* START *

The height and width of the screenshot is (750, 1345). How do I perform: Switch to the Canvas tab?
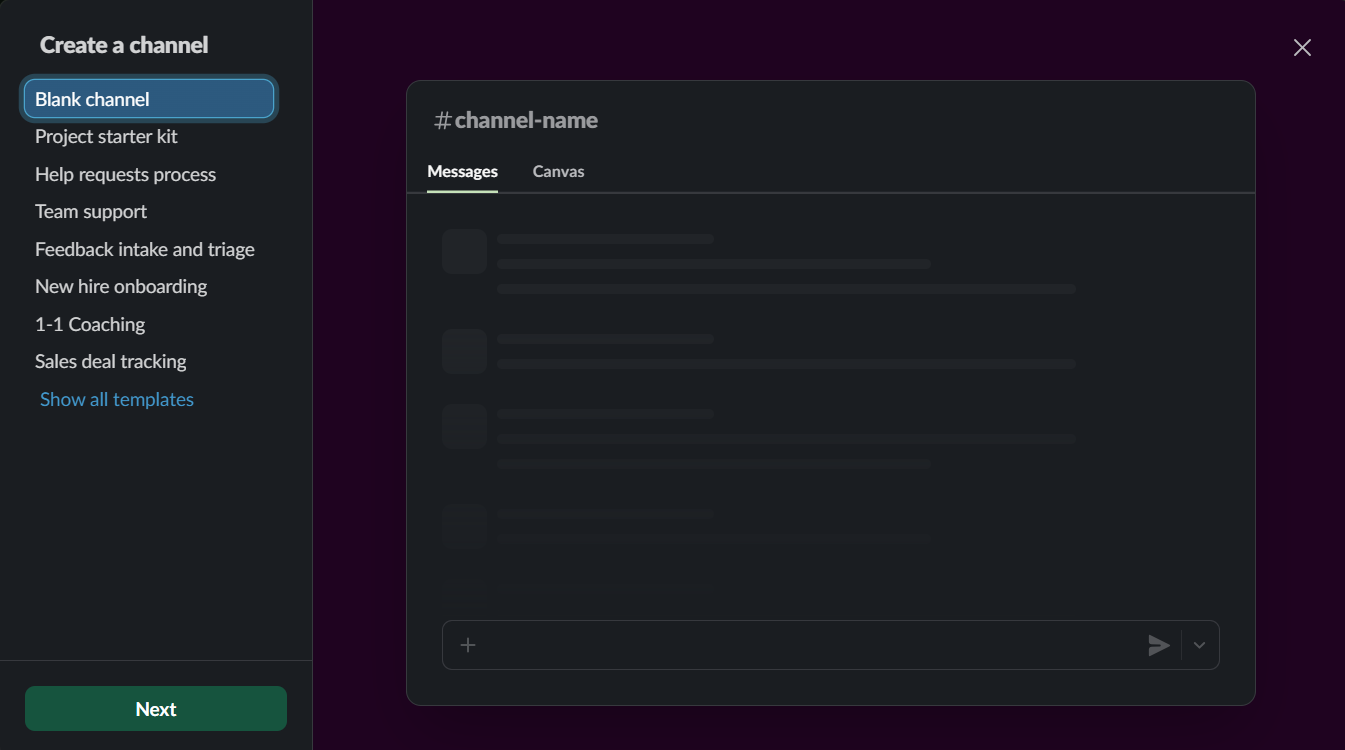(558, 172)
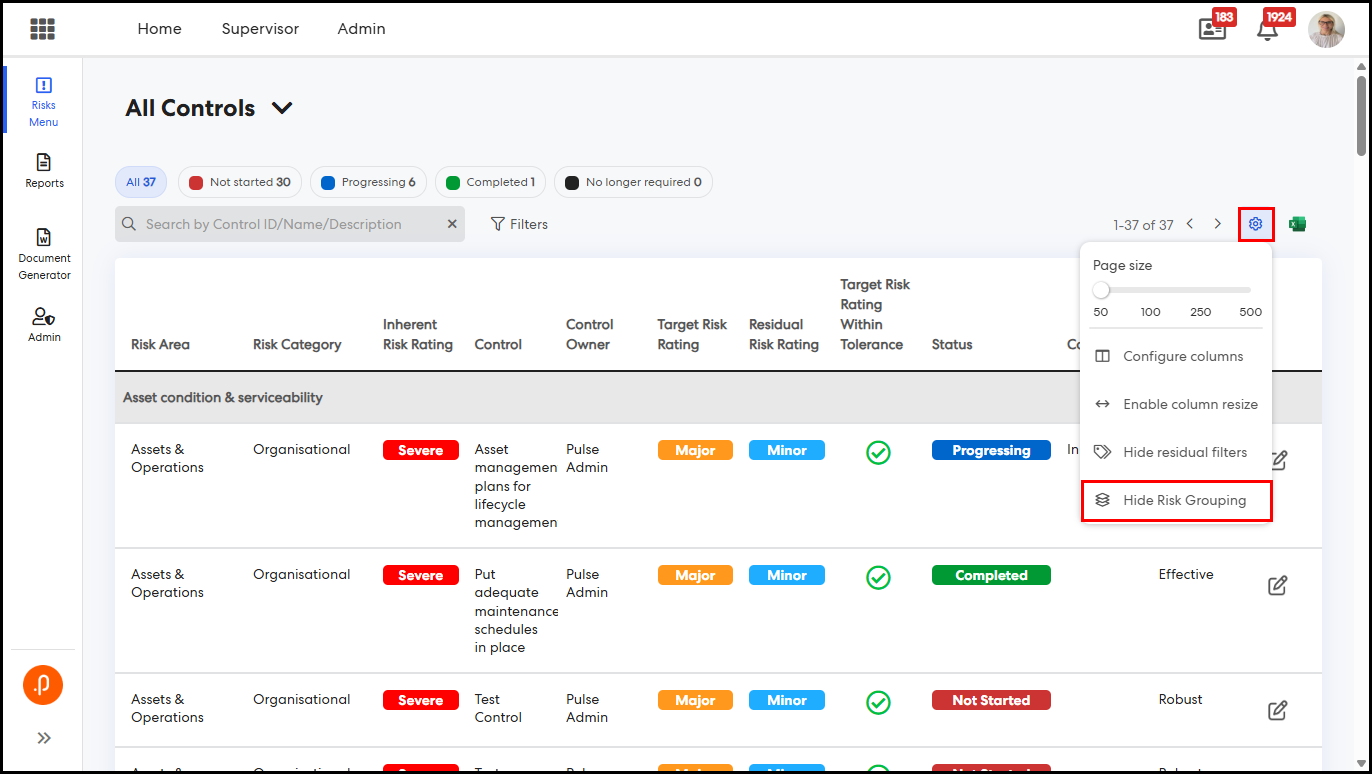Click the Filters button
This screenshot has width=1372, height=774.
519,224
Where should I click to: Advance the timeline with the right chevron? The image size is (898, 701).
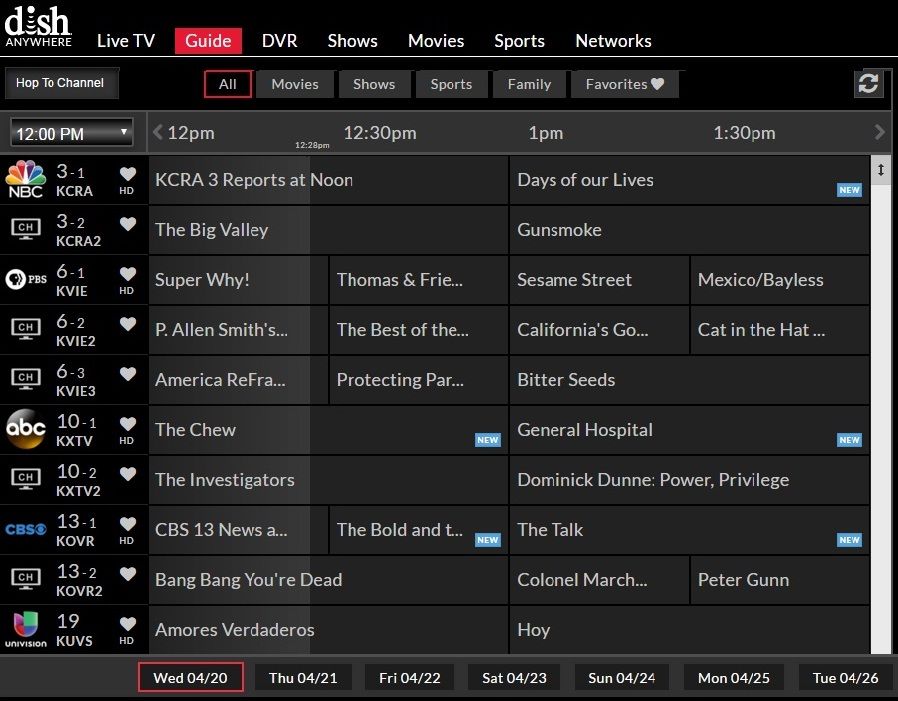(x=879, y=132)
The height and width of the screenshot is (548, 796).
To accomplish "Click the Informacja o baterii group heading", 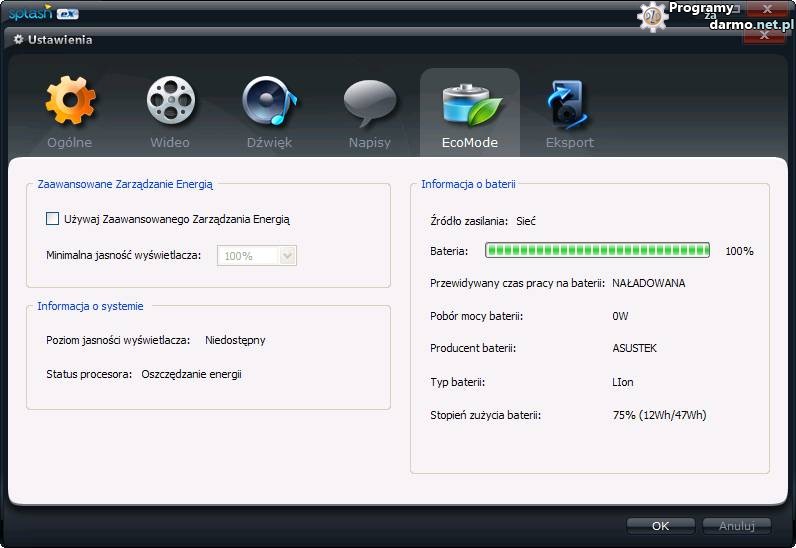I will coord(468,184).
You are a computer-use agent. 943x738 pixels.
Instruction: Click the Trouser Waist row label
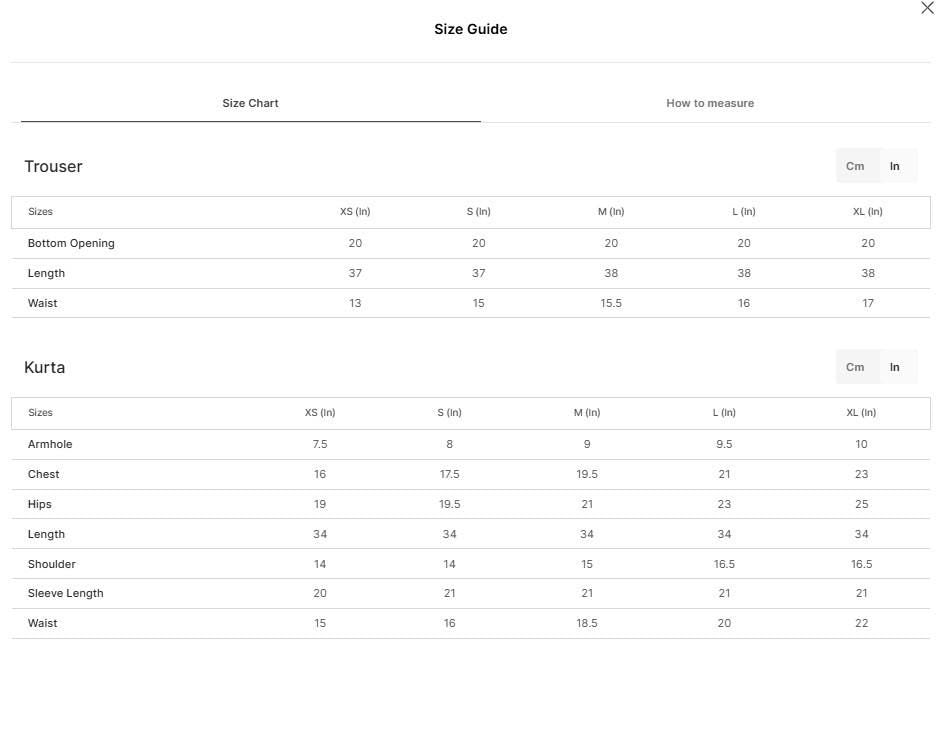click(x=42, y=303)
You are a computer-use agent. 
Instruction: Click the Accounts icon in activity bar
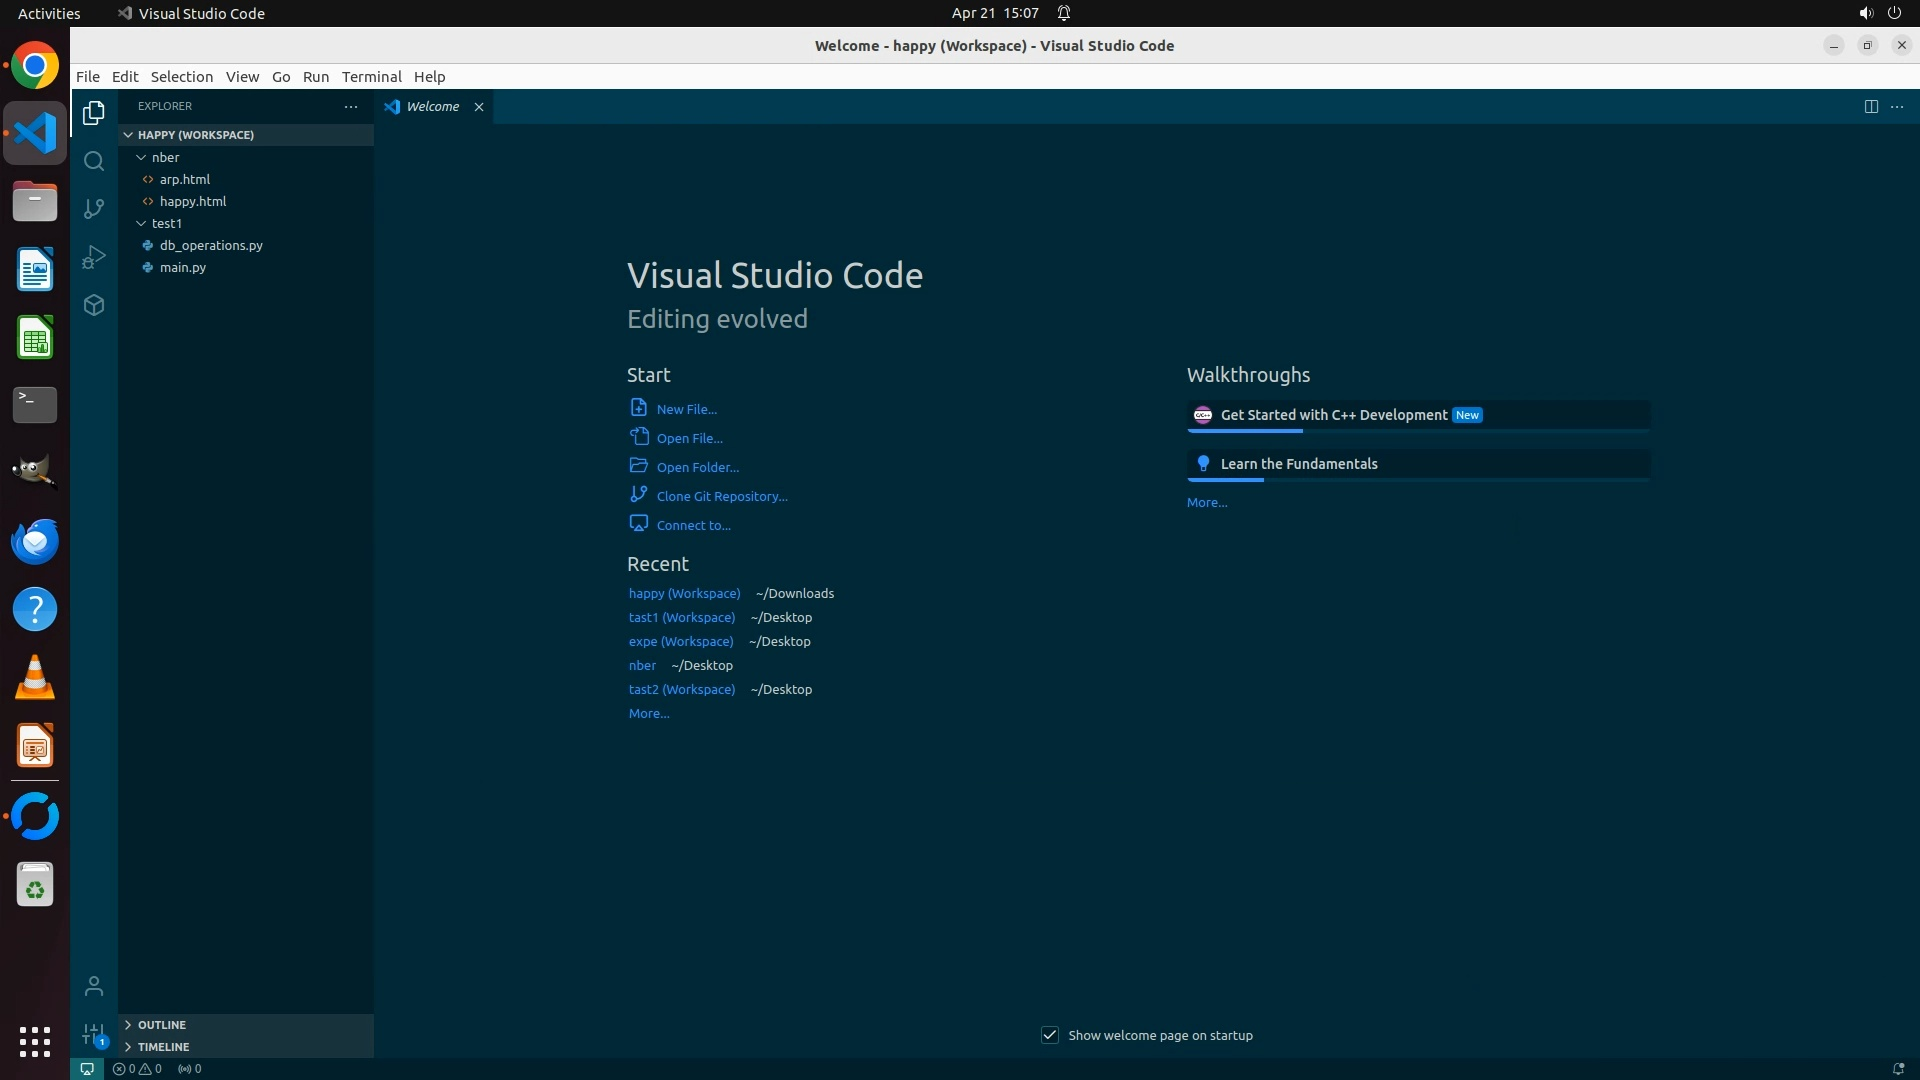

* END *

Exercise instructions:
Count the lines in the records above that contain the string "agent", and reply with that number alone.

Worked solution:
2